WiComm's GPU Research Center

 

WiComm's GPU Research Center for Computational Electromagnetics
at Gdansk University of Technology

Since February 2012 Gdansk University of Technology has joined the elite group of research Institutions identified by NIVIDIA as CUDA Research Centers. GPU Research Centers are doing world-changing research by leveraging CUDA and NVIDIA GPUs, The Centers are selected by NVIDIA and are regarded as research institutions which are at the forefront of some of the world's most innovative scientific research.

The GPU Research Center at Gdansk University of Technology has been established based on a core team of researchers from prof. Michal Mrozowski's computational electromagnetics and photonics group, who have substantial experience in CUDA and GPGPU computing. The research group is a part of Wireless Communication Engineering (WiComm) Center of Excellence and the Department of Microwave and Antenna Engineering (DMAE) of the Faculty of Electronics, Telecommunications and Informatics (ETI).

The group conducts research on GPU acceleration of the computational electromagnetics methods. The group has the scientific potential on the highest international level evidenced by the publication of over 120 papers in the ISI journals with high impact factor and scientific collaboration with the leading research groups around the world. The DMAE/WiComm conducts the world's leading research on GPU computing in the area of FDTD and FEM in electromagnetics. Right now, there are several research projects aimed at usage of the GPU acceleration in science, which involve about 10 researchers and students.

The goal of WiComm's GPU Research Center is to further strengthen the research potential at GUT in the area of GPU computing, improving its depth and broadening its scope, and eventually leading to wider adoption of CUDA-based architecture and hardware in computational prototyping and design automation in high-impact areas of electrical engineering, such as high frequency electromagnetics. Over the last few years GPU computing at prof. Mrozowski's group has led to significant advances in numerical simulation of electromagnetic phenomena using CUDA technology. WiComm's staff and researchers have developed a GPU computing infrastructure to support these research activities and the Department of Microwave and Antenna Engineering and several other Departments of the Faculty of Electronics, Telecommunications and Informatics are in the process of further extending research and educational activities in GPU computing.

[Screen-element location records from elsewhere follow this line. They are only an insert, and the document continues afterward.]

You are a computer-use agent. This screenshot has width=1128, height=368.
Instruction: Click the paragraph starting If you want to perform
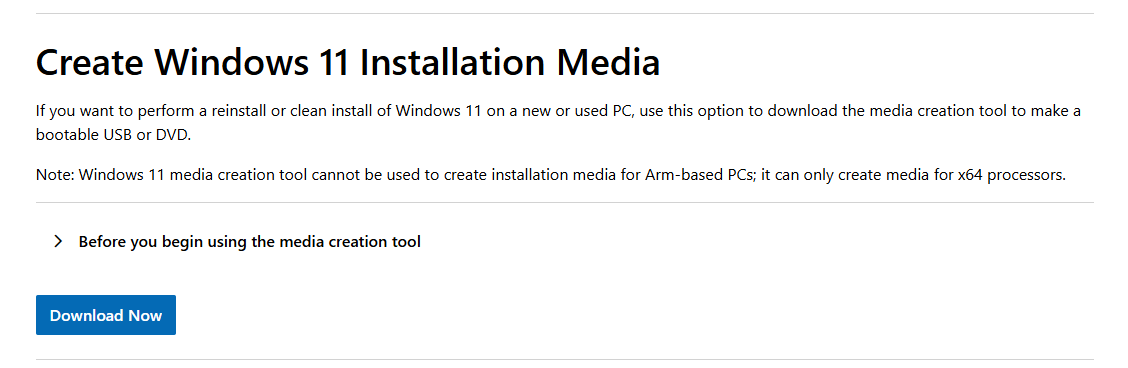558,123
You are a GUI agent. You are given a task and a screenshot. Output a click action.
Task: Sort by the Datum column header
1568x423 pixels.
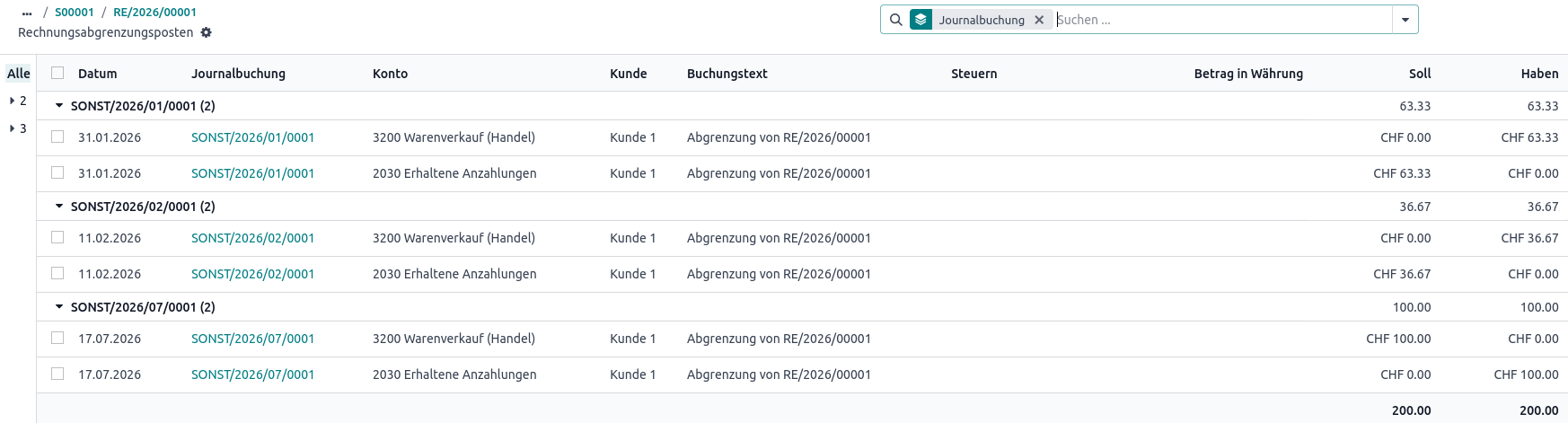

The computational electromagnetics and photonics group has many years of experience in High Performance Computing and for the last five years has been engaged in a number of research and development activities that leverage CUDA GPU computing. The number and scope of group's projects using CUDA and researchers involved in GPGPU computing, and its focus on exploiting GPU architectures has been constantly growing, as has the number of its papers related to CUDA research published in journals of the highest standing. The following facts should be highlighted:

  • The DMAE and Wireless Communication Engineering Centre of Excellence - WiComm form a part of the ETI Faculty. The WiComm Center is considered to be among 100 top research groups in Poland

  • Professor Mrozowski who is the head of WiComm and DMAE is a renowned expert in the field of computational electromagnetics, and for his research in this area received the title of Fellow of IEEE.

  • Prof. Mrozowski's group was one of the first groups in the world to recognize the potential of GPUs in computations [7]. The first government funded research project in this area entitled "Mathematical modeling of photonic crystals and photonic fibers using macromodels and a customized mini-clusters with hardware acceleration" was carried out within DMAE/WiComm in the period 2007-2009. It was probably the first project devoted to GPU computing in Poland, and one of the first focused on computational electromagnetics in the world. The project resulted in Adam Dziekonski's MSc thesis and several papers including "How to Render FDTD Computations More Effective Using a Graphics Accelerator" [7] - this paper is often cited by other researchers and its results are considered to be a benchmark for FDTD computations

  • The CUDA related research of the group was recognized by IEEE MTT Society with the 2009 fellowship awarded to Mr Adam Dziekonski - a graduate student of DMAE for research on "GPU Computing with CUDA for Matrix-Based Computational Electromagnetics."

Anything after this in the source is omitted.